§ Text shown:

--------------------------------------------------

It is well established that LVH predicts CVD morbidity, cardiac death, and all-cause mortality independent of traditional CVD risk factors in both asymptomatic and symptomatic individuals46,47,48,49,50. LVH is associated with a 4-fold increased risk of fatal-stroke51, 40–80% increased risk of heart failure52 and also has been linked to a 2-fold increased risk of dementia53. Findings from the MAVI study conducted in an all-White cohort in Italy with 3-years of median follow-up showed a strong continuous relationship with a 40% increased risk of CVD events for every 39 g/m2 increase in LVMI46. Our data reports LVH among a cohort of high risk Black Haitians living in extreme poverty and an important next step will be to assess LVH with incident cardiac events to determine if the relationship between LVH and poor CVD outcomes is similar in settings of extreme poverty as the “floor” of the global poverty continuum.

While the gold standard diagnostic study for LVH is cardiac magnetic resonance imaging, ECG is far more affordable, widely available, and require less skill to obtain in primary care settings23,54. However, interpretation and accuracy of results is variable. Currently, 36 criteria for LVH have been endorsed by the AHA with no single criterion recommended to guide clinical care55. Methods to improve detection of LVH using ECGs through machine learning algorithms conducted across multiple studies located in North America, East Asia and Europe have improved sensitivity but failed to outperform specificity of existing ECG criteria56. Similar results were found when adjusting ECG criteria with BMI or BSA improved sensitivity by 2-fold but at the expense of reduction in specificity33. A new proposed method by Peguero et al. involving the measurement of the deepest S wave and S wave amplitude of lead V4 showed significantly higher sensitivity compared to Cornell voltage (62 vs. 35%) whilst maintaining high specificity of ≥ 90%57. A meta-analysis of six studies utilizing this new criteria showed a pooled sensitivity of 56% and specificity of 90%58.

--------------------------------------------------

§ Data provided:
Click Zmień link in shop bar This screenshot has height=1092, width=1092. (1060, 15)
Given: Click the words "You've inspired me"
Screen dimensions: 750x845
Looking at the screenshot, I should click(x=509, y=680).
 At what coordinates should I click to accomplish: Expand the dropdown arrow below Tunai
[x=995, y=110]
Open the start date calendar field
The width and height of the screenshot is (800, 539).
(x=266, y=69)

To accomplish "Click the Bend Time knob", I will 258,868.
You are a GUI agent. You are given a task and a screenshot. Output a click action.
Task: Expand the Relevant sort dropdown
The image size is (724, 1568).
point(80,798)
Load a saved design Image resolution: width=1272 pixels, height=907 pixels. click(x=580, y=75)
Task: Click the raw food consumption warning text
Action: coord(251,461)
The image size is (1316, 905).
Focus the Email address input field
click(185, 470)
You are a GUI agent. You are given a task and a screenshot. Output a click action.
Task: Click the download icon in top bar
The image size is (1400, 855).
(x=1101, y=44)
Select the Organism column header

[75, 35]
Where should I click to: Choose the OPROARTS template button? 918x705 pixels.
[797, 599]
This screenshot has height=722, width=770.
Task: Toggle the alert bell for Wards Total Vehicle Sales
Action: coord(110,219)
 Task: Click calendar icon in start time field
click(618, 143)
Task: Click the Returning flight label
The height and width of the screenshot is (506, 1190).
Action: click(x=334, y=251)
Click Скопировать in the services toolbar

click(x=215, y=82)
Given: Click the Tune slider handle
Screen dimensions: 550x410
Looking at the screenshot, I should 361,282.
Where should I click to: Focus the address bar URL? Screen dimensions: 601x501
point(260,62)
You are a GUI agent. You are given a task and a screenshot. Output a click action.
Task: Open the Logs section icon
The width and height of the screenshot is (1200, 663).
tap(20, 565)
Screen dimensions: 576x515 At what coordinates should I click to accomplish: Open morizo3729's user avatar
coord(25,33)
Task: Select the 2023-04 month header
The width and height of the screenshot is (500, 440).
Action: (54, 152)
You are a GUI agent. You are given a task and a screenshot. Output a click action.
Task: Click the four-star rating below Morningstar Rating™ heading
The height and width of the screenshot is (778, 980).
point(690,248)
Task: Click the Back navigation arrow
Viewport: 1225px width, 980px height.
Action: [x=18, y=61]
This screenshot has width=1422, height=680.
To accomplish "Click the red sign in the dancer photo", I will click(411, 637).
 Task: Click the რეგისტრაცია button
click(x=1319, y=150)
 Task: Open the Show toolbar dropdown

--------------------------------------------------

§ Work order:
Write the next paragraph of the passage on left ventricular hypertrophy and its detection by ECG, starting after its final sentence.

§ Answer to the problem:
Detection of LVH in low-income settings may be important to identify high risk individuals to target for prevention of CVD-related morbidity and mortality. Treatment of patients with LVH should focus on the underlying cause, including treating hypertension to achieve BP control, or valve replacement for aortic stenosis59. However, achieving these outcomes in Haiti and other LMICs is difficult with multilevel barriers at the individual, community, and societal levels60,61,62. In Haiti, we have previously shown only 45% of people with hypertension are receiving treatment and only 13% achieve BP control12. In this analysis, among those with TTE-LVH, while 87% had elevated blood pressure, only 26% were on antihypertensive medications, pointing to a gap in treatment.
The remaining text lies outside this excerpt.